The "ideal" performance of an algorithm in people's minds is dependent on what the best option is out there. If you can do a "find" operation on a data structure in O(n log N) time, is that fast enough? Maybe it is. However, for many structures you can do a find in O(n), or even O(log n), so people will call your O(n log n) "slow." This isn't because it's actually slow, but because there's faster algorithms that meet their needs.
In general, people have found algorithms that run faster than O(log n) which meet their expectations for memory management. Thus, any O(log n) algorithm is going to be marked as "too slow" by the general populous unless it offers some valuable feature to offset this speed change. You won't sell many sports cars with 50HP motors in them in a country where sportcars all have 250+HP, unless you can show some unique value of this 50HP sportscar. Perhaps it's cheaper, or it's biodegradable.
Most developers using these memory management algorithms do not want to have to think about the cost of the underlying API. If they even have to consider the asymptotic runtime performance of their memory management, then it's too slow for them. They'll reject it.
All of this means that real memory management libraries tend to have to model performance in a more nuanced way than simple Big-Oh notation.
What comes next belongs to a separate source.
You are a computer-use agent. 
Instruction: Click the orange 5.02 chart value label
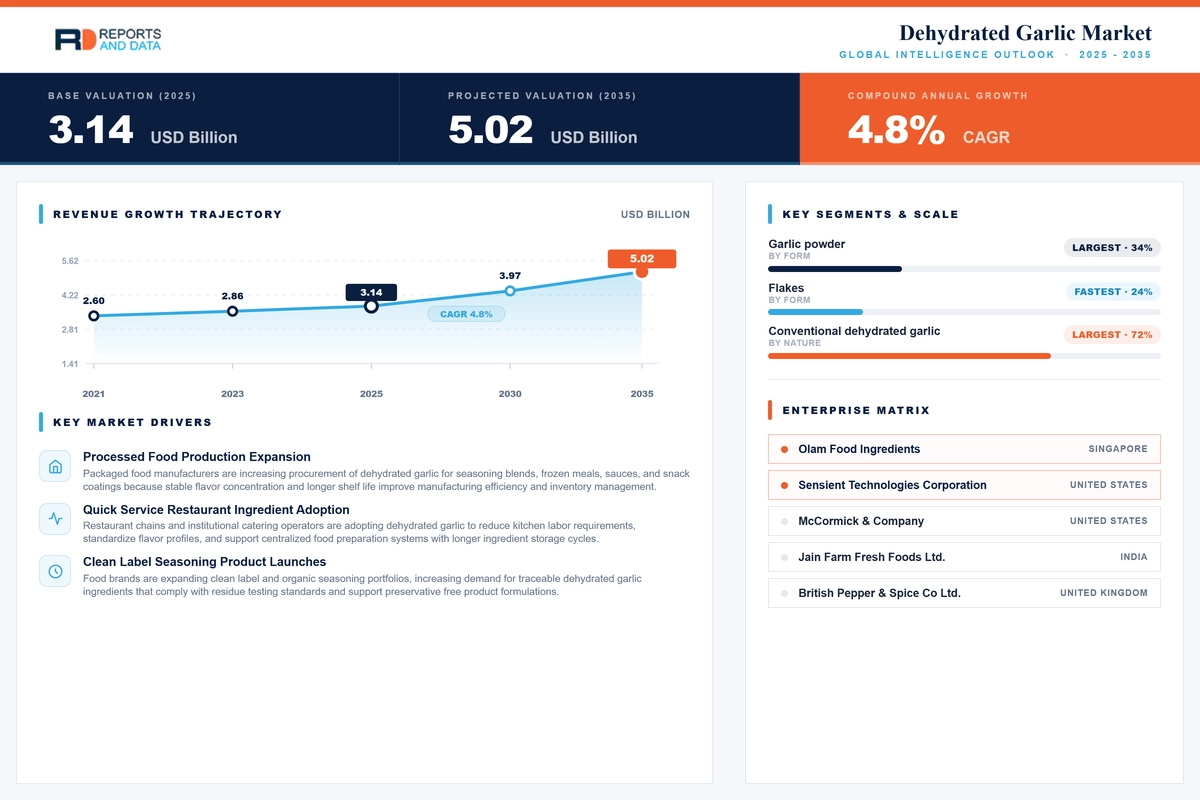click(642, 258)
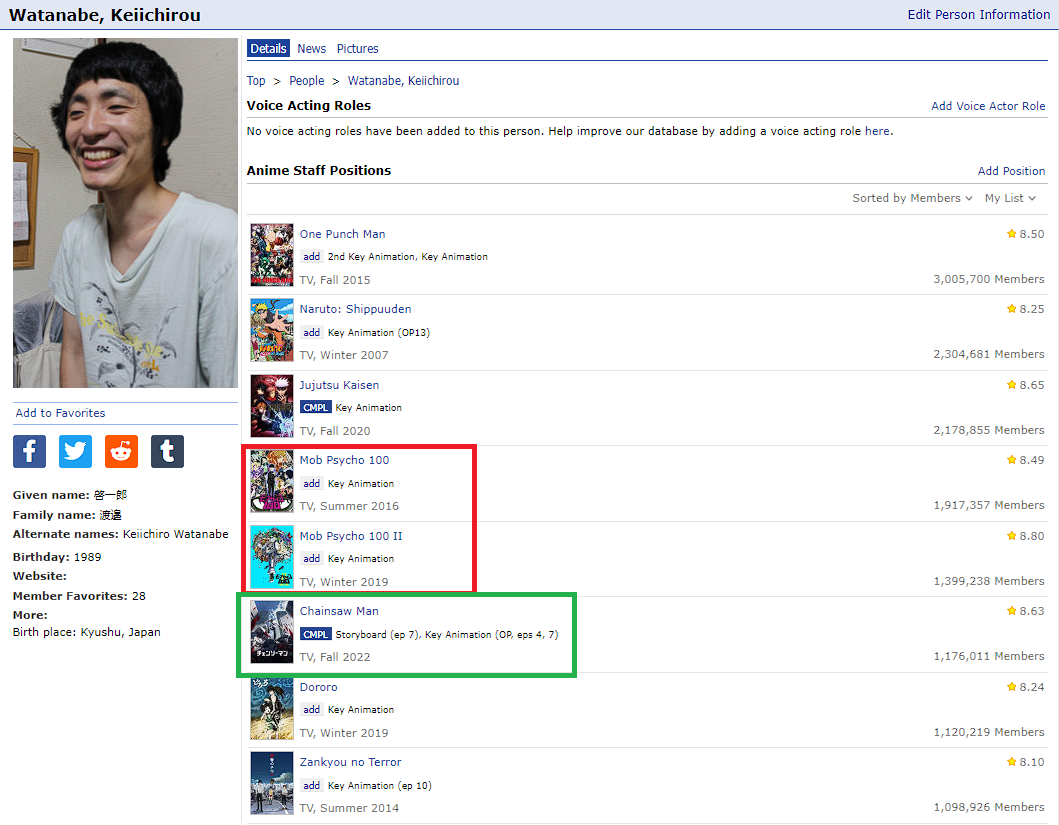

Big-Oh is nice, but for the kind of performance they are interested in, it's not good enough. Memory managers have to care about the actual time constants which govern how fast they run, which Big-Oh simply ignores. Their runtime analyses include things like branch mispredictions and jitter and non-random reads/writes in order to eek out a few percent more performance.
So in the end, if given the choice between a O(log n) algorithm, and a bleeding edge tuned algortihm that requires 3 cycles to allocate objects smaller than 64 bytes, and 20-40 cycles for larger objects, which one are you going to choose?